» **Testo da leggere**
::::::
Gli assistenti sociali, in conseguenza della già accennata carenza nel processo di costruzione delle conoscenze, hanno lavorato ma non hanno potuto studiare il “campo” dentro il quale si costruiscono le loro pratiche professionali pagando il grave scotto di perdita di significato sociale della loro azione quotidiana che emerge attraverso gli stereotipi negativi che circondano la figura dell’assistente sociale. Secondo Bourdieu (Bourdieu 2002; Emirbayer and Williams 2005; Fram 2004), nell’atto di erogazione di un contributo per minimo vitale o di un intervento di assistenza domiciliare piuttosto che nel corso di un’indagine per trascuratezza genitoriale si costituisce un campo di forze che definiscono i profitti di ciascun attore, economici e simbolici. Per il servizio sociale italiano questo fenomeno risulta “opaco” nel senso che rimane a livello intuitivo della singola sensibilità professionale, ma lo studio non è stato sistematizzato nel corso di questo trentennio. Sono infatti trascorsi trenta anni dal Decreto Presidente della Repubblica 24 luglio 1977, titolo III, che attribuiva ai comuni le competenze in materia di beneficenza e assistenza, legge che possiamo individuare come momento della nascita del servizio sociale quale attore sulla scena sociale locale, come co-costruttore di processi di identità e sociali di inclusione o esclusione. Da allora le competenze attribuite al servizio sociale sono state molteplici ma si sono innestate su una rappresentazione priva di un’idea prospettica della relazione che si è andata instaurando tra le diverse parti del sistema stesso: agenzia formativa, organizzazione dei servizi, comunità professionale. Per dirla in altri termini siamo rimasti impigliati in una visione di beneficenza e di assistenza senza studiare lo sfondo all’interno del quale i processi di vulnerabilità si andavano realizzando e che costituiscono almeno in grande parte l’oggetto della professione.

L’esiguità delle risorse economiche e la prepotenza con cui si manifestano certi fenomeni di marginalità sociale stanno bussando alla porta dei servizi e della professione, chiedendo uno sforzo conoscitivo e creativo capace di dare consistenza e competenza al tessuto sociale e alle relazioni che lo compongono.
::::::
» **Compiti da svolgere**
a: Duplica, dal testo sul servizio sociale qui sopra, la parte che si apre con le parole "L’esiguità delle risorse" e si chiude con "che lo compongono.".
b: Per favore, prosegui il testo sul servizio sociale riportato sopra a partire dal punto in cui si interrompe.
::::::
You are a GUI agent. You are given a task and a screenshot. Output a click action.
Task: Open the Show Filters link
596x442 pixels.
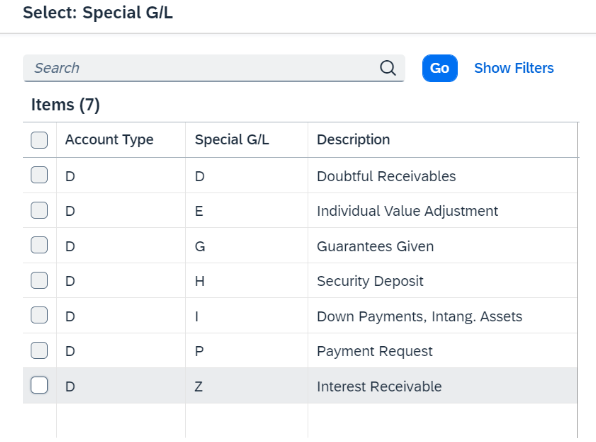point(514,68)
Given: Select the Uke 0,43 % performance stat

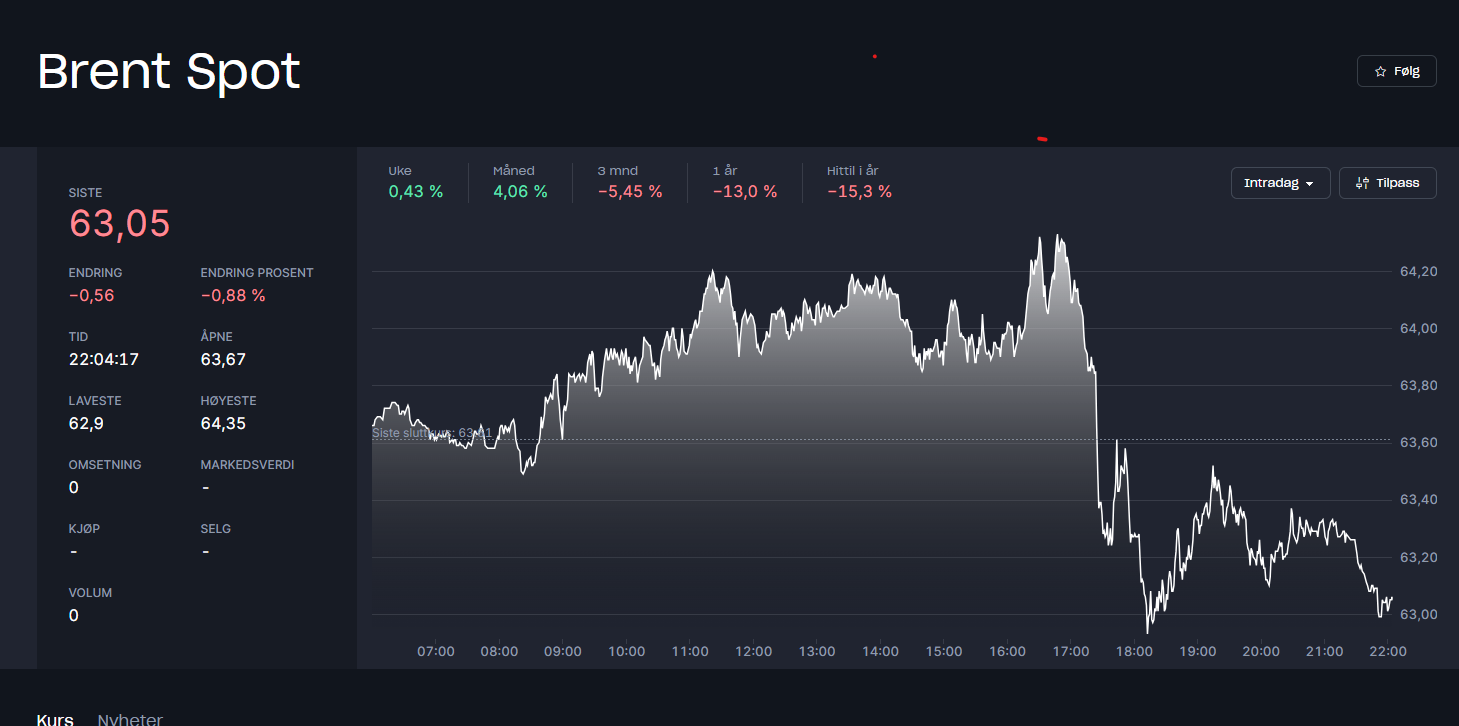Looking at the screenshot, I should coord(415,182).
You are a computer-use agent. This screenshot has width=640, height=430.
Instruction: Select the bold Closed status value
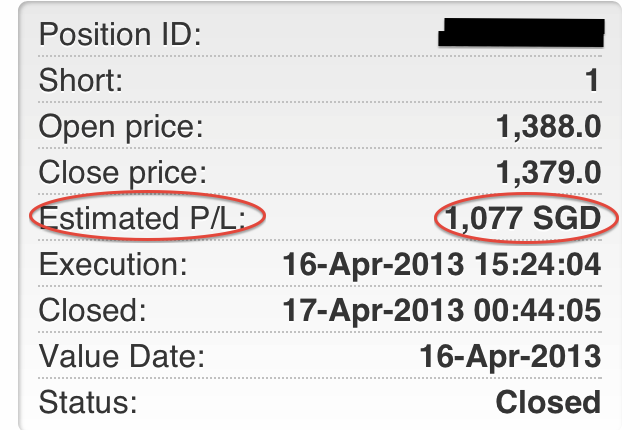tap(548, 402)
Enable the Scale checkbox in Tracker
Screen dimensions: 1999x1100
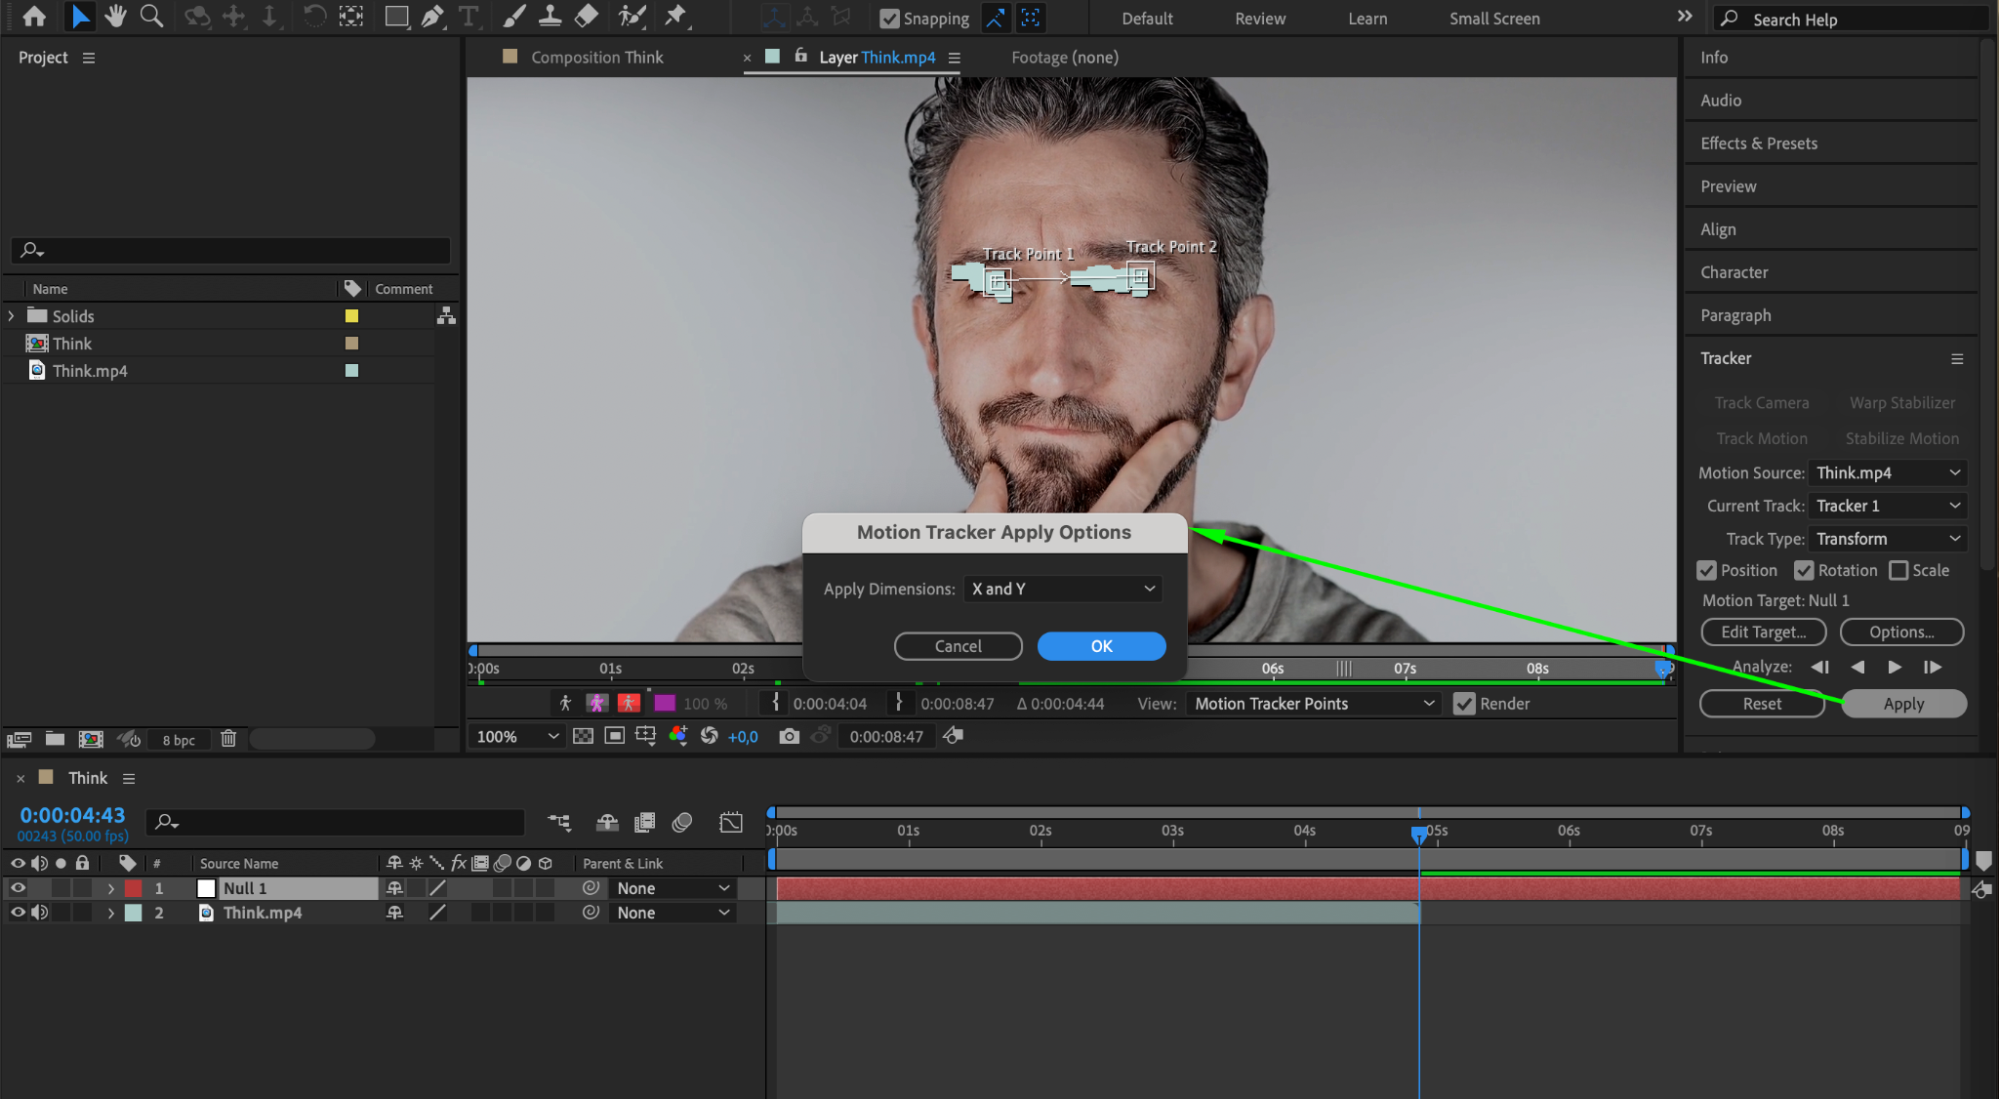1898,570
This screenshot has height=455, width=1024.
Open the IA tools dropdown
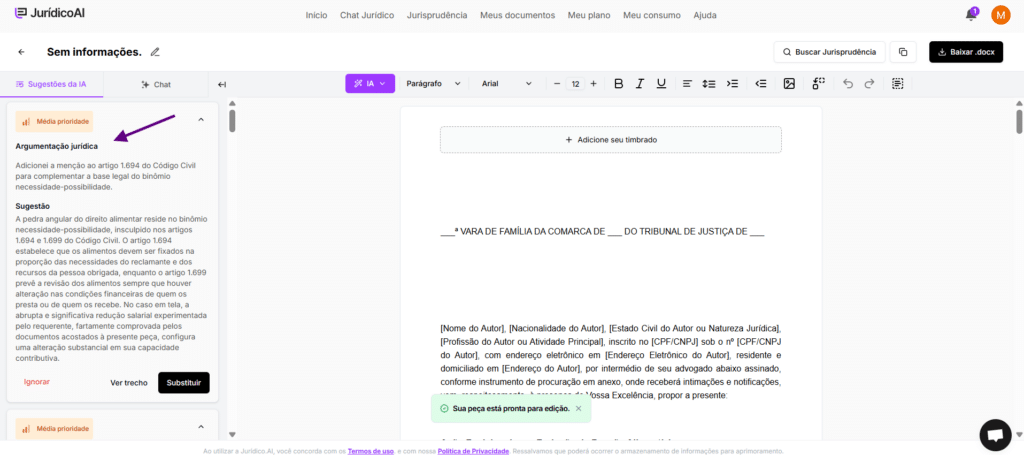tap(370, 84)
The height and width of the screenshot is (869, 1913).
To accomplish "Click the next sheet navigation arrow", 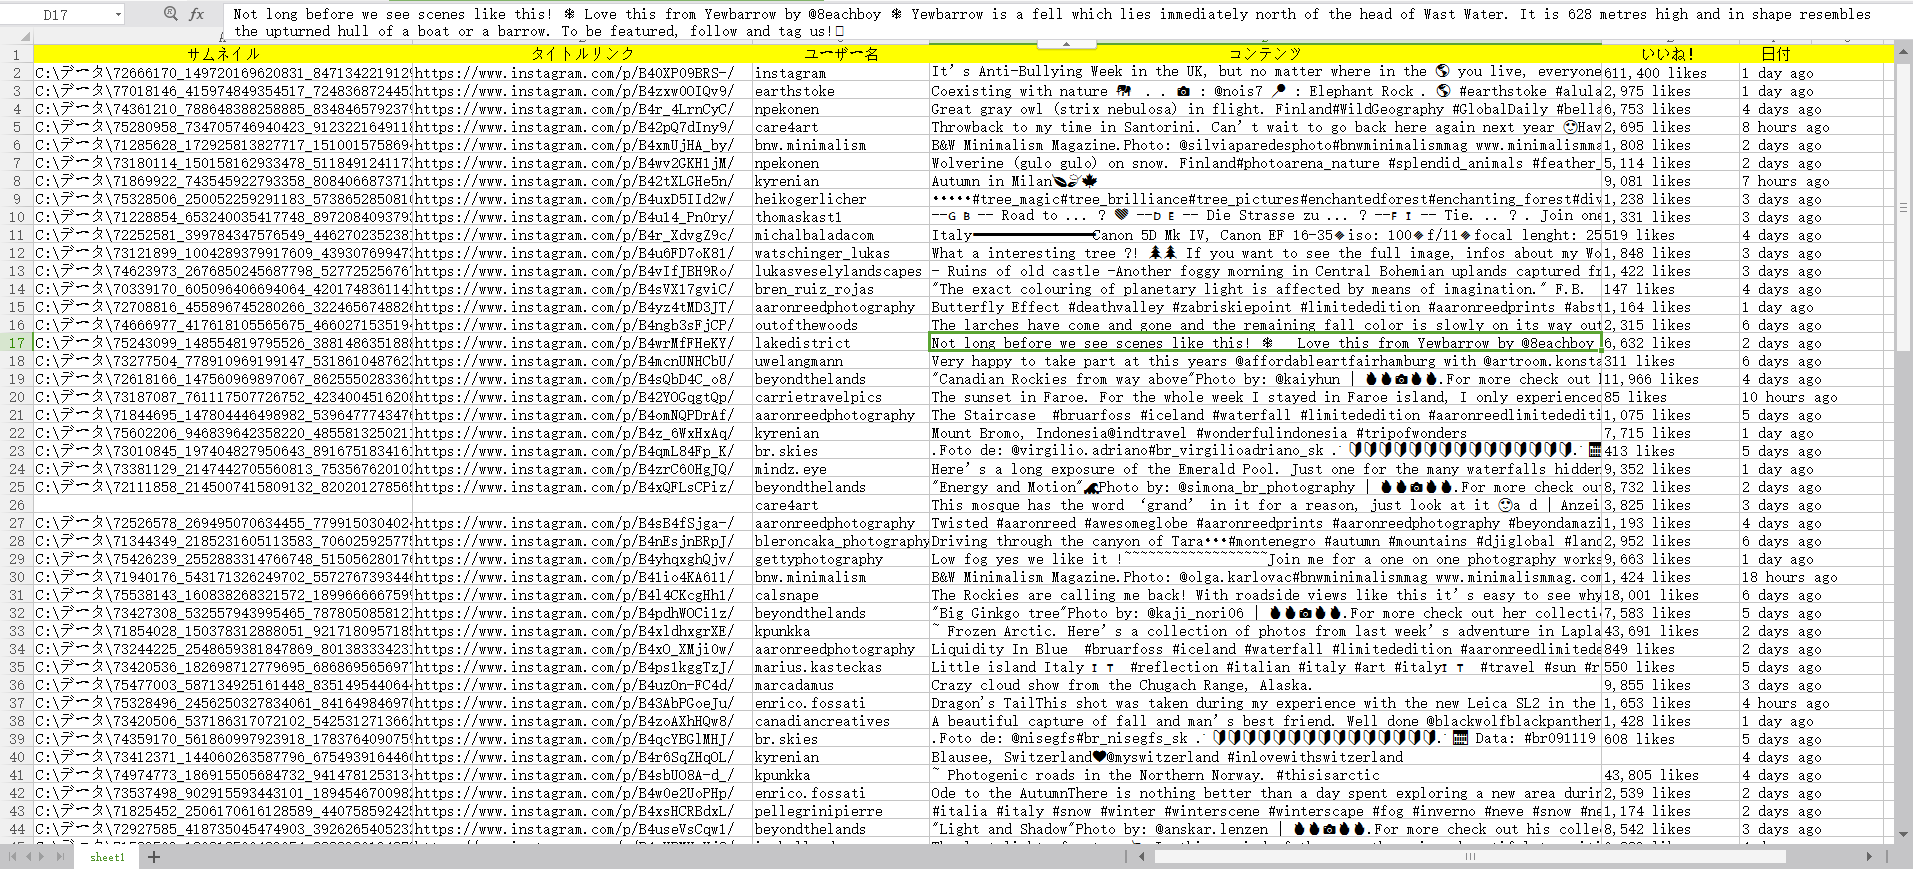I will pyautogui.click(x=43, y=857).
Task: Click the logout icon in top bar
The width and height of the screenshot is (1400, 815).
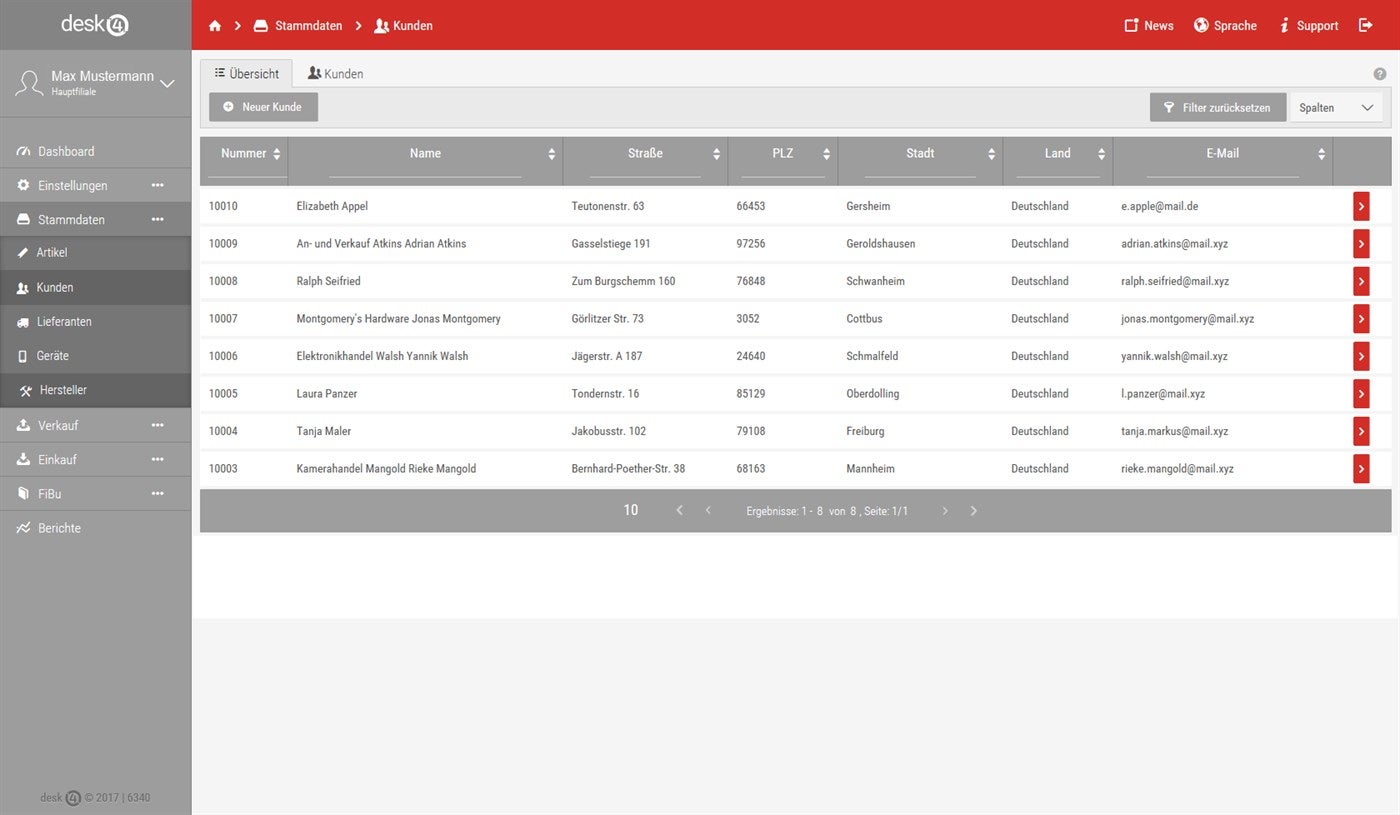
::::::
» **Soluzioni dei problemi**
a:
L’esiguità delle risorse economiche e la prepotenza con cui si manifestano certi fenomeni di marginalità sociale stanno bussando alla porta dei servizi e della professione, chiedendo uno sforzo conoscitivo e creativo capace di dare consistenza e competenza al tessuto sociale e alle relazioni che lo compongono.

b:
La dinamicità e la fluidità del contesto sociale difficilmente si possono connettere alla burocrazia, ai lunghi tempi di attesa caratterizzanti l’organizzazione dei servizi. Lo scarto temporale tra l’immediatezza della richiesta e il tempo lungo necessario allo svolgimento delle procedure, la diversa definizione del problema contribuiscono significativamente alla perdita di significato attribuito al rapporto tra servizi e cittadino congiuntamente al dispendio di risorse umane e relazionali quali quelle messe a disposizione dagli assistenti sociali e certamente dei cittadini. Edgard Morin (1993) nella sua “Introduzione al pensiero complesso” esamina come l’azione sfugga all’intenzione dell’individuo che la mette in atto perché entra in un universo di interazioni e alla fine è l’ambiente circostante a impadronirsene in un senso che può diventare contrario all’intenzione iniziale. Gli assistenti sociali conoscono bene questo meccanismo quando avviano un contributo a minimo vitale che molto spesso risulta essere l’inizio di una carriera di lunga assistenza. Non è infatti possibile interagire con situazioni complesse secondo una logica lineare senza avere indietro effetti perversi.

Un’altra considerazione sempre riferita al rapporto tra mondo universitario e mondo professionale pone al centro il tirocinio che, come afferma Gui (2005), costituisce la zona di intreccio tra questi due mondi che sviluppano la loro influenza e azione nel sistema dei servizi. Questa interessante osservazione necessita di approfondimenti per l’individuazione di un metodo che si presti più di altri a favorire lo sviluppo del percorso individuato. È ormai maturo il momento nel quale questo tanto invocato rapporto tra università, servizio sociale professionale e sistema organizzato dei servizi può implementare le relazioni con contenuti riconoscibili e significativi per la professione. Il cosiddetto processo di teoria – pratica – teoria può uscire dalla generalizzazione da cui è stato affetto fino ad oggi per l’impossibilità di avviare ricerche che restituissero agli assistenti sociali il significato sociale della loro attività professionale al di là del senso attribuito individualmente.

A questo proposito mi pare importante presentare i risultati di una piccola ricerca svolta appunto per una tesi e di un laboratorio d’ingresso che viene organizzato per gli studenti del primo anno del corso di laurea in servizio sociale presso l’Università degli Studi di Firenze riguardante le motivazioni al lavoro sociale e l’importanza della formazione per il curriculum professionale. Ebbene non solo gli studenti del primo anno attribuiscono maggior importanza alla propria disposizione nei confronti degli “altri” sofferenti e umili, rispetto allo studio ma anche gli assistenti sociali in servizio da più di cinque anni definiscono più importante l’apprendimento delle pratiche piuttosto che dalle pratiche, mostrando di percepire la professione prevalentemente come un mestiere, dove l’elemento essenziale si concretizza nell’addestramento a pratiche ormai definitivamente prodotte, piuttosto che nella ricerca di pratiche contestualizzate (tesi Simona Romoli “Motivazione al lavoro sociale: una ricerca tra studenti e assistenti sociali nell’ottica dell’Ombra secondo C. G. Jung –Università degli Studi di Firenze Corso di laurea in servizio sociale Gennaio 2003).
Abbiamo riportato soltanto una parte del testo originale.